On 07/06/2017 08:02 AM, Subramanya Sastry wrote:
TL;DR
The Parsing team wants to replace Tidy with a RemexHTML-based solution on the Wikimedia cluster by June 2018. This will require editors to fix pages and templates to address wikitext patterns that behave differently with RemexHTML. Please see 'What editors will need to do' section on the Tidy replacement FAQ [1].
......
- Monitoring progress
In order to monitor progress, we plan to do a weekly (or some such periodic frequency) test run that compares the rendering of pages with Tidy and with RemexHTML on a large sample of pages (in the 50K range) from a large subset of Wikimedia wikis (~50 or so). This will give us a pulse of how fixups are going, and when we might be able to flip the switch on different wikis.
I wanted to post some followups on this.
1. We have a revived dashboard that tracks linter error counts on wikis for all linter categories.
See https://tools.wmflabs.org/wikitext-deprecation/
2. We track the error counts as they change and publish weekly snapshots comparing counts to a July 24th baseline (which is when I first started collecting stats)
See https://www.mediawiki.org/wiki/Parsing/Replacing_Tidy/Linter/Stats
3. We also have a pixel-diffs test run (previously called visual diffs) that compares page rendering with Tidy and with RemexHTML. The test set has 73K pages sampled from 60 wikis. These diffs more accurately reflect what kind of rendering differences we can expect to see if pages are not fixed.
See http://mw-expt-tests.wmflabs.org/
4. Based on the runs above, I identified one more high priority linter category which is a Tidy whitespace bug and needs to be fixed (expect mostly templates, especially navboxes based on what I've seen in the test run above). Once the code is reviewed and deployed to the cluster, we'll start populating this category.
See https://gerrit.wikimedia.org/r/#/c/371068/ and https://gerrit.wikimedia.org/r/#/c/371071/
Thanks, Subbu.

# DATA RECORDS:
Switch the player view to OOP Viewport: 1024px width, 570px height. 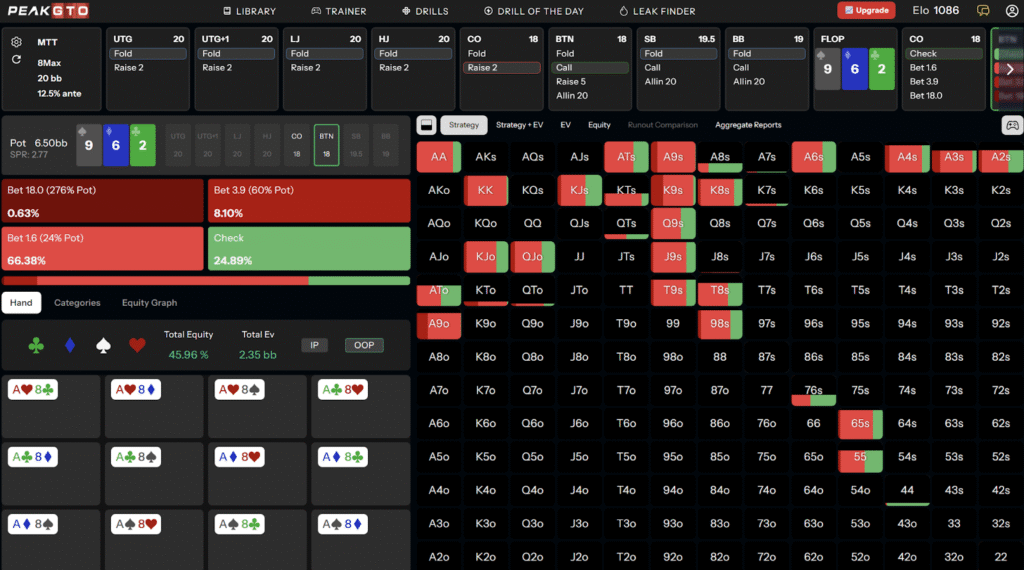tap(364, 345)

--

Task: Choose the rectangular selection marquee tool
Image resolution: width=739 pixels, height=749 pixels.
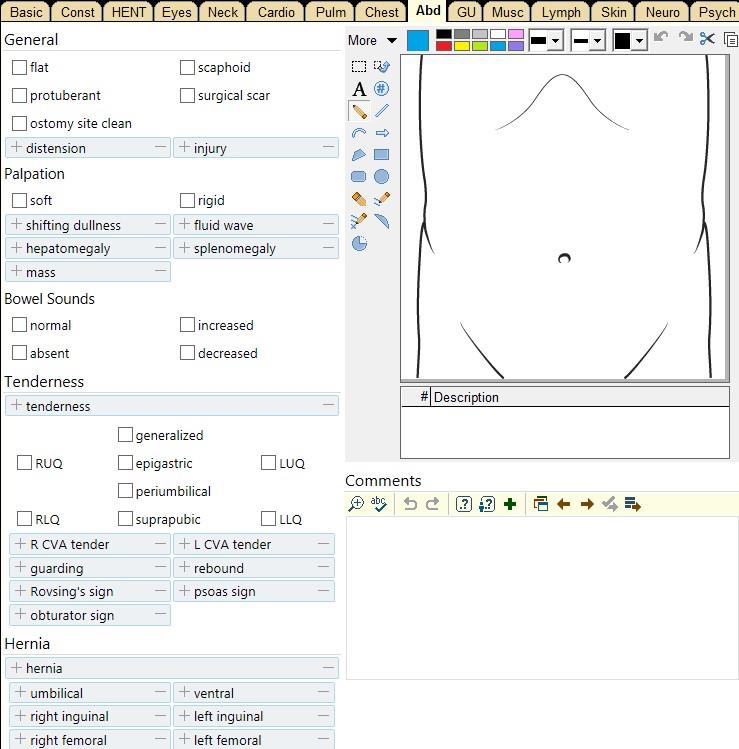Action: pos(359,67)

# SHORT TASK:
Extract the passage of the mailing-list post on replacing Tidy with RemexHTML from "1. We have a" to "started collecting stats)", word for word. The data has no connection to the text.

# ANSWER FOR THE TASK:
1. We have a revived dashboard that tracks linter error counts on wikis for all linter categories.
See https://tools.wmflabs.org/wikitext-deprecation/
2. We track the error counts as they change and publish weekly snapshots comparing counts to a July 24th baseline (which is when I first started collecting stats)